Intervertebral disc (IVD) degeneration is strongly associated with low back pain, a major cause of disability worldwide. An in-depth understanding of IVD cell physiology is required for the design of novel regenerative therapies. Accordingly, aim of this work was the study of IVD cell responses to mitogenic growth factors in a three-dimensional (3D) organotypic milieu, comprising characteristic molecules of IVD’s extracellular matrix.
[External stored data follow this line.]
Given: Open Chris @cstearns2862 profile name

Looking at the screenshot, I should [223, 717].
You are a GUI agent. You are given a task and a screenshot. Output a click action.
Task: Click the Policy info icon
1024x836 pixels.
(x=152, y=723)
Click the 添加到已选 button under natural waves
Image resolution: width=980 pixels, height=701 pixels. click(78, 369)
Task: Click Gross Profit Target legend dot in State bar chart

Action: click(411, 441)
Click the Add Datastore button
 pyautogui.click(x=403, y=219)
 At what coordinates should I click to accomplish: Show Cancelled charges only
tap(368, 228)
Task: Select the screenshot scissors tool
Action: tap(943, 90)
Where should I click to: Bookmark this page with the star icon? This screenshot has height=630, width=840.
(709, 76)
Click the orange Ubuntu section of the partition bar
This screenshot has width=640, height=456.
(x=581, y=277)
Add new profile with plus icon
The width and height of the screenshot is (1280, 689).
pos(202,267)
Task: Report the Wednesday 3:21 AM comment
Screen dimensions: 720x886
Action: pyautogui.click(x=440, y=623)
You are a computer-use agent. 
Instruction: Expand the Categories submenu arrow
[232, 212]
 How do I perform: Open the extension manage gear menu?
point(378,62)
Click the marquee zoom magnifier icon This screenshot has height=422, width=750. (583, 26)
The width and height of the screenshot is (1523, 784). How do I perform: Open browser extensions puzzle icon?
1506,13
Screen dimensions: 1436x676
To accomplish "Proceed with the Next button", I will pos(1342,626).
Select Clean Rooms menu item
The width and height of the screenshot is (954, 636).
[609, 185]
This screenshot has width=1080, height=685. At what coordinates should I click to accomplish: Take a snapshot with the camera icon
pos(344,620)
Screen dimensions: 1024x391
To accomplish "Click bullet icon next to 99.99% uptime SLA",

In particular, annulus fibrosus (AF) cells were cultured inside collagen type-I gels, while nucleus pulposus (NP) cells in chondroitin sulfate A (CSA) supplemented collagen gels, and the effects of Platelet-Derived Growth Factor (PDGF), basic Fibroblast Growth Factor (bFGF), and Insulin-Like Growth Factor-I (IGF-I) were assessed. All three growth factors stimulated DNA synthesis in both AF and NP 3D cell cultures, with potencies similar to those observed previously in monolayers. CSA supplementation inhibited basal DNA synthesis rates, without affecting the response to growth factors. ERK and Akt were found to be phosphorylated following growth factor stimulation. Blockade of these two signaling pathways using pharmacologic inhibitors significantly, though not completely, inhibited growth factor-induced DNA synthesis. The proposed culture systems may prove useful for further in vitro studies aiming at future interventions for IVD regeneration.